Héctor Aguilar Camín
UNAM
Da una cierta melancolía ver a la UNAM sumida en la discusión de si los estudiantes deben pagar colegiaturas. Es como ver a antiguos priístas lamentando todavía que haya que ganarse los votos. Más triste aún, y asombroso, es pensar que por el litigio de las cuotas la UNAM puede entrar en huelga mañana.
Un grupo minoritario pero numeroso de muchachos, líderes y maestros pretende cerrar las instalaciones, impedir las clases y forzar un veredicto a su favor: que se les sigan cobrando veinte centavos anuales por su educación superior e incluso ni siquiera eso, ya que es obligación constitucional del Estado dar ``educación gratuita''.
Las autoridades universitarias han sido prudentes hasta la inanidad en la propuesta de cobrar cuotas.
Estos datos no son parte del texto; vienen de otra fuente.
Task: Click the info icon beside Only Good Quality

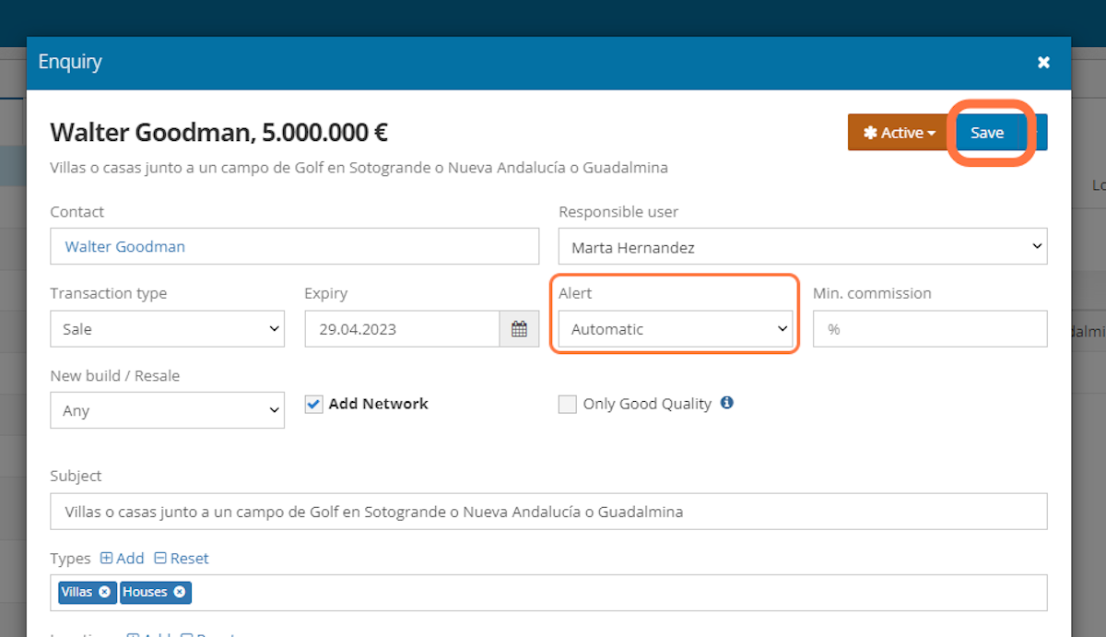Action: pyautogui.click(x=726, y=403)
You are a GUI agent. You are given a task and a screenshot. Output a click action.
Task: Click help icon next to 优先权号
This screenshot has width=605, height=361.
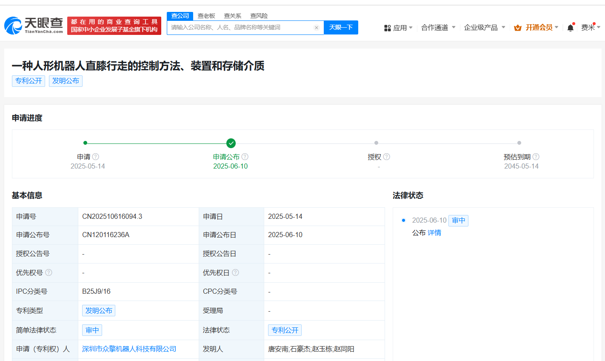[49, 272]
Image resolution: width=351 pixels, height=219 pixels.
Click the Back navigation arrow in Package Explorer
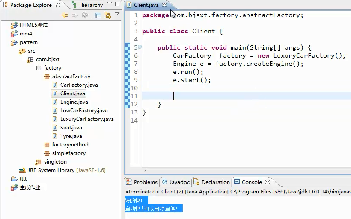[65, 15]
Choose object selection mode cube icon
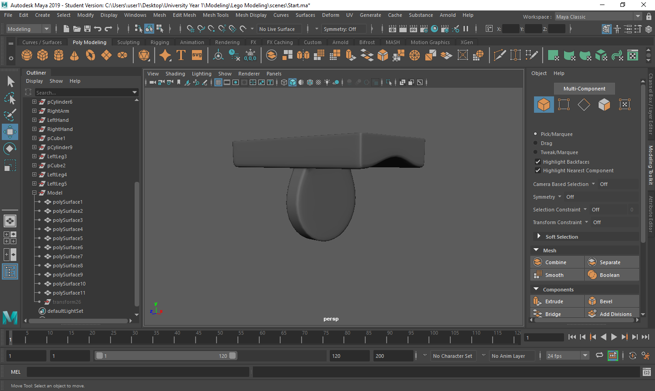This screenshot has height=391, width=655. coord(544,105)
Serán cobradas sólo a alumnos de nuevo ingreso, de manera que los ya inscritos no se sientan amenazados. Se establecerán sistemas de becas de manera que ningún alumno se quede sin estudiar por razones económicas. Y sólo pagarán los que quieran, porque le bastará a un estudiante decir que no puede pagar para no hacerlo: la UNAM no investigará su nivel de vida.
La propuesta inicial era que se pagaran 20 días de salario mínimo por los estudios de preparatoria y 30 días de salario mínimo por los de licenciatura. Lo redujeron luego a la mitad, y todavía el 15 de abril pasado el Consejo Universitario abrió un periodo de un mes para que la comunidad opine sobre posibles ajustes adicionales.
Da cierta melancolía ver a maestros, alumnos e investigadores de la que se reputa la mejor universidad de México gastar inteligencia y tiempo en discutir este asunto, zanjado ya prácticamente en todas las otras instituciones de educación superior del país. Es una advertencia de anacronismo activo que 92 mil estudiantes votaron en una consulta general en contra del reglamento de cuotas y a favor de la huelga.
Aun si se aceptan las dudas sobre la calidad y el rigor de esa consulta, las cifras son altas. Muestran a una familia con alta vocación a desoír la realidad y a sobreponer sus privilegios a sus merecimientos. Resulta muy alto el número de universitarios orgullosamente decididos a no rendir cuentas, a defender sus subsidios particulares como obligación superior de la patria y como compromiso inalienable del Estado.
La UNAM podrá ser de avanzada en todo, pero en lo que se refiere a la conciencia colectiva de sus finanzas es una institución vieja, habituada o resignada al subsidio federal. Una institución que, como lo demuestra el litigio por las cuotas, se resiste a buscar medios que garanticen su independencia económica o al menos una dependencia menos drástica del gobierno federal.
La autonomía académica de la UNAM está fuera de duda. Se ejerce día con día. El conflicto de las cuotas vuelve a mostrar que su autonomía política es precaria y que su autonomía financiera será imposible por mucho tiempo.
Precaria autonomía política: hemos visto a autoridades del gobierno del Distrito Federal patrocinar este conflicto como antes la Secretaría de Gobernación patrocinaba planillas en las elecciones de la Facultad de Derecho. Hoy, como ayer, nada pueden hacer las autoridades universitarias contra esa injerencia. Ni siquiera denunciarla.
Imposible autonomía financiera: si un pequeño aumento no obligatorio en las cuotas provoca tal polvareda, la UNAM no podrá plantearse en mucho tiempo, con seriedad, vivir de sus propios ingresos. Seguirá expuesta a los vaivenes presupuestales del gobierno federal, que tiene sus propias restricciones. El conflicto actual muestra que un porcentaje alto de universitarios no está dispuesto a que su casa amplíe y diversifique sus fuentes de ingresos. Quiere que todo le llegue del gobierno y nada de ella misma. Es una extraña manera de defender y fortalecer la autonomía de la UNAM.
Hay algo más en todo esto. Hay un fracaso educativo en el orden de los valores y el sentido de la realidad. Ese fracaso es haber sembrado en tantos jóvenes universitarios (y en tantos viejos) la certidumbre del derecho al privilegio, la pobre o nula conciencia de que las cosas cuestan y hay que pagarlas, el hecho moral y presupuestal de no hay tal cosa como una educación gratuita.
Toda educación cuesta. La educación pública cuesta al pueblo de México. Hay que pagarla toda, peso tras peso. Hay que pagarla y hay que merecerla en todos los órdenes: en dinero, en rendimiento académico, en productividad profesional. También, si es posible, dando el ejemplo público de que lo aprendido valió la pena.